> _Goal_
Revise the listing below by replacing every occurrence of "GUI agent" with "screen assistant", and leave all other text unchanged.

* * * * * * *

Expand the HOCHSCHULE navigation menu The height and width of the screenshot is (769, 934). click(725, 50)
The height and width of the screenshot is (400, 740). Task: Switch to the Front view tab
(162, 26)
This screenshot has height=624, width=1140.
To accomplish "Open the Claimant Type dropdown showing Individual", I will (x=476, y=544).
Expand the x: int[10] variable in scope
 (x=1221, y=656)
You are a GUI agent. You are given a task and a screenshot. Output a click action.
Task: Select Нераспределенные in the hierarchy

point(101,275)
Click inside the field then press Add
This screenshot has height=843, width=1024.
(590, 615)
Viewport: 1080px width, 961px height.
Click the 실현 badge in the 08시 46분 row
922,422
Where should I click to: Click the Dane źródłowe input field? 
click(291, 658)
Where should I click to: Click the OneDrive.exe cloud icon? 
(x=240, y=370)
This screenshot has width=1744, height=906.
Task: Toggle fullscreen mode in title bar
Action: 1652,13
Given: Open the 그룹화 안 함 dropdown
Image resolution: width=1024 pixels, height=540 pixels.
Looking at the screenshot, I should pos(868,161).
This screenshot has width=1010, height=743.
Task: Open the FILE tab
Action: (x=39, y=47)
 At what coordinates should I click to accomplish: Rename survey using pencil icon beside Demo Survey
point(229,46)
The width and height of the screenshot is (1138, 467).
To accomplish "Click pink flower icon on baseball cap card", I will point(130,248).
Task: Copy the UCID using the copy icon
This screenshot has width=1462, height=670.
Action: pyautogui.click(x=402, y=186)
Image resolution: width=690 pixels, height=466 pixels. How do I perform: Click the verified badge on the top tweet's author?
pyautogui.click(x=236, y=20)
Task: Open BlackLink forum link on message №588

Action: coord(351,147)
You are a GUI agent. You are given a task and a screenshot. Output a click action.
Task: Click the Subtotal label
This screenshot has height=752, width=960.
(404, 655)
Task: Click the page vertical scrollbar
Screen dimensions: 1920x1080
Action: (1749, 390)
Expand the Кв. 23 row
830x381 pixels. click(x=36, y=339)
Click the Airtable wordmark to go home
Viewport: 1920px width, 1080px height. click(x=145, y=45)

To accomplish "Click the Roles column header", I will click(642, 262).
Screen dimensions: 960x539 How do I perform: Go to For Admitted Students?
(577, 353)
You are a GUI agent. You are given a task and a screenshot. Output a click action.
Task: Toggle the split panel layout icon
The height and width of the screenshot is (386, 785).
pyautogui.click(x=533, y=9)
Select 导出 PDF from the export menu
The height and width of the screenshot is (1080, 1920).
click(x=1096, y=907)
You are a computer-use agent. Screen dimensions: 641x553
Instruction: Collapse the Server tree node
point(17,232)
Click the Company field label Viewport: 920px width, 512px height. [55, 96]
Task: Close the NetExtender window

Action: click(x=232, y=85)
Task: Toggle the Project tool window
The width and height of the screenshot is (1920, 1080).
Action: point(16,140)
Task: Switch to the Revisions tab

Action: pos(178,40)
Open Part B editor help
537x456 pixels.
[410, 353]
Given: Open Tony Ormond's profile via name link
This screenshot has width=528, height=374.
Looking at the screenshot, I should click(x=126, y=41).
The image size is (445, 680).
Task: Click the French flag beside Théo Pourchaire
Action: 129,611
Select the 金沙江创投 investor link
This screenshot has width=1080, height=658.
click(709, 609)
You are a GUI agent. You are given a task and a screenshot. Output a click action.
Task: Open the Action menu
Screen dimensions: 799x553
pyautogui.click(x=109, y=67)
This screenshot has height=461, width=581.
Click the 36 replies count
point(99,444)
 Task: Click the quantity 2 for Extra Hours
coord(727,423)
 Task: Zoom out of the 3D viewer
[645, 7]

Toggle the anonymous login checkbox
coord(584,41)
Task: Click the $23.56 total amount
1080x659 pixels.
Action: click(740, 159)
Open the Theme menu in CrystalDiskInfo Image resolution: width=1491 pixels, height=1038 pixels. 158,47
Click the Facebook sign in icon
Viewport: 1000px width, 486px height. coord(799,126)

* * * * * * *

> _The completed task_
Expand the HOCHSCHULE navigation menu The height and width of the screenshot is (769, 934). click(725, 50)
The height and width of the screenshot is (400, 740). Task: Switch to the Front view tab
(162, 26)
This screenshot has height=624, width=1140.
To accomplish "Open the Claimant Type dropdown showing Individual", I will (x=476, y=544).
Expand the x: int[10] variable in scope
 (x=1221, y=656)
You are a screen assistant. You are given a task and a screenshot. Output a click action.
Task: Select Нераспределенные in the hierarchy

point(101,275)
Click inside the field then press Add
This screenshot has height=843, width=1024.
(590, 615)
Viewport: 1080px width, 961px height.
Click the 실현 badge in the 08시 46분 row
922,422
Where should I click to: Click the Dane źródłowe input field? 
click(291, 658)
Where should I click to: Click the OneDrive.exe cloud icon? 
(x=240, y=370)
This screenshot has width=1744, height=906.
Task: Toggle fullscreen mode in title bar
Action: 1652,13
Given: Open the 그룹화 안 함 dropdown
Image resolution: width=1024 pixels, height=540 pixels.
Looking at the screenshot, I should pos(868,161).
This screenshot has width=1010, height=743.
Task: Open the FILE tab
Action: (x=39, y=47)
 At what coordinates should I click to accomplish: Rename survey using pencil icon beside Demo Survey
point(229,46)
The width and height of the screenshot is (1138, 467).
To accomplish "Click pink flower icon on baseball cap card", I will point(130,248).
Task: Copy the UCID using the copy icon
This screenshot has width=1462, height=670.
Action: pyautogui.click(x=402, y=186)
Image resolution: width=690 pixels, height=466 pixels. How do I perform: Click the verified badge on the top tweet's author?
pyautogui.click(x=236, y=20)
Task: Open BlackLink forum link on message №588

Action: coord(351,147)
You are a screen assistant. You are given a task and a screenshot. Output a click action.
Task: Click the Subtotal label
This screenshot has height=752, width=960.
(404, 655)
Task: Click the page vertical scrollbar
Screen dimensions: 1920x1080
Action: (1749, 390)
Expand the Кв. 23 row
830x381 pixels. click(x=36, y=339)
Click the Airtable wordmark to go home
Viewport: 1920px width, 1080px height. click(x=145, y=45)

To accomplish "Click the Roles column header", I will click(642, 262).
Screen dimensions: 960x539 How do I perform: Go to For Admitted Students?
(577, 353)
You are a screen assistant. You are given a task and a screenshot. Output a click action.
Task: Toggle the split panel layout icon
The height and width of the screenshot is (386, 785).
pyautogui.click(x=533, y=9)
Select 导出 PDF from the export menu
The height and width of the screenshot is (1080, 1920).
click(x=1096, y=907)
You are a computer-use agent. Screen dimensions: 641x553
Instruction: Collapse the Server tree node
point(17,232)
Click the Company field label Viewport: 920px width, 512px height. [55, 96]
Task: Close the NetExtender window

Action: click(x=232, y=85)
Task: Toggle the Project tool window
The width and height of the screenshot is (1920, 1080).
Action: point(16,140)
Task: Switch to the Revisions tab

Action: pos(178,40)
Open Part B editor help
537x456 pixels.
[410, 353]
Given: Open Tony Ormond's profile via name link
This screenshot has width=528, height=374.
Looking at the screenshot, I should click(x=126, y=41).
The image size is (445, 680).
Task: Click the French flag beside Théo Pourchaire
Action: 129,611
Select the 金沙江创投 investor link
This screenshot has width=1080, height=658.
click(709, 609)
You are a screen assistant. You are given a task and a screenshot. Output a click action.
Task: Open the Action menu
Screen dimensions: 799x553
pyautogui.click(x=109, y=67)
This screenshot has height=461, width=581.
Click the 36 replies count
point(99,444)
 Task: Click the quantity 2 for Extra Hours
coord(727,423)
 Task: Zoom out of the 3D viewer
[645, 7]

Toggle the anonymous login checkbox
coord(584,41)
Task: Click the $23.56 total amount
1080x659 pixels.
Action: click(740, 159)
Open the Theme menu in CrystalDiskInfo Image resolution: width=1491 pixels, height=1038 pixels. 158,47
Click the Facebook sign in icon
Viewport: 1000px width, 486px height. coord(799,126)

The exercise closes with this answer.